The campaign’s organizers will raise money to fund projects that will improve education, health care and gender equality and meet other important needs in a country with 228.9 million people living in poverty, according to the 2022 Global Multidimensional Poverty Index – more than anywhere else in the world.

The India Philanthropy Alliance, a coalition of 14 U.S. nonprofits that fund development and humanitarian projects in India, is coordinating the event. Its members already raise a total of almost US$60 million annually in the U.S. Their goal is to amass more funding collectively by holding an annual single-day push.

Although the alliance will welcome donations from anywhere and anyone, its main focus is to encourage Indian Americans and Indian immigrants who live in the U.S. to support its members, such as CRY America, a children’s rights nonprofit, and Sehgal Foundation, an organization promoting rural development in India.

 

Giving days, 24-hour campaigns to raise awareness and donations for specific organizations and causes, have become more common in the U.S. over the past 15 years.
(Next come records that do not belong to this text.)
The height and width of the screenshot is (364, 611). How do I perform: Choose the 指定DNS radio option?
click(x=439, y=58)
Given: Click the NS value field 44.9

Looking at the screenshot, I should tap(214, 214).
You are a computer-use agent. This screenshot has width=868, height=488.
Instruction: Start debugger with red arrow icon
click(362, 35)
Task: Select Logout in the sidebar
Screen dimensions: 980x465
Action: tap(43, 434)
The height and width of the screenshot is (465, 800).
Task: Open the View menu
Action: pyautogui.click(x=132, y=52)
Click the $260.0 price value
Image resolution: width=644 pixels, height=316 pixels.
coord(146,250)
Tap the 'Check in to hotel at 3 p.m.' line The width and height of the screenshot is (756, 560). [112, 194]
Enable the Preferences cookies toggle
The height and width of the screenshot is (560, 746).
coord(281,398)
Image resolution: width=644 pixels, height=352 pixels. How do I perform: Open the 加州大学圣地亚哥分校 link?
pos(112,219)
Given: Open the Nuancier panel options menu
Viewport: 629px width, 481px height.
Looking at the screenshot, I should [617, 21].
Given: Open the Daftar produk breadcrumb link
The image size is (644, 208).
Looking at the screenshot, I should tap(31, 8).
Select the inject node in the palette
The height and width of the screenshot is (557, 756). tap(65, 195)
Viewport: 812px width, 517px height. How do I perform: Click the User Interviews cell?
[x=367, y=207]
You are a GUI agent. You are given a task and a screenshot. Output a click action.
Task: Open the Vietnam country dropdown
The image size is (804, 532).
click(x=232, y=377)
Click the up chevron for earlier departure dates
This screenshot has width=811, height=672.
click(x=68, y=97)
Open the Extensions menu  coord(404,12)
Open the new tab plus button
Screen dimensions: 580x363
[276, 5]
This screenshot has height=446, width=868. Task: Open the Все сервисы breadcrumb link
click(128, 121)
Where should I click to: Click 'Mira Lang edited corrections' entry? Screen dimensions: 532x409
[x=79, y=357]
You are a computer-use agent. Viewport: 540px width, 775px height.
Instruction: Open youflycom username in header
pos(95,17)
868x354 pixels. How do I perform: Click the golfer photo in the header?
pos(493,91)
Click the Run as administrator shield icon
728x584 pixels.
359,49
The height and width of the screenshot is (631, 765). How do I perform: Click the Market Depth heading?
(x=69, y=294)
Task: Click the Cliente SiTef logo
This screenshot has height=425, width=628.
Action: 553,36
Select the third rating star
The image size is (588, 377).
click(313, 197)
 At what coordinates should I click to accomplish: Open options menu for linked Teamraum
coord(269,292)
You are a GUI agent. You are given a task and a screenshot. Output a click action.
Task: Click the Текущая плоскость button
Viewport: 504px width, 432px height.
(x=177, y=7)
There are many for schools, hospitals and many other kinds of organizations but Giving Tuesday is the most popular. Held on the first Tuesday after Thanksgiving, it raised over $3 billion for a wide array of causes in 2022.

All told, Indian Americans give an estimated $1 billion annually to charity.

There is the potential for even higher sums being raised from the many very rich Indian Americans – a long list that includes actress Mindy Kaling, Alphabet CEO Sundar Pichai, economist Amartya Sen, Microsoft CEO and Chairman Satya Nadella – and the entire Indian American community.

That’s because Indian Americans are the nation’s highest-earning ethnic group, and yet they give away a smaller share of their income than the U.S. average.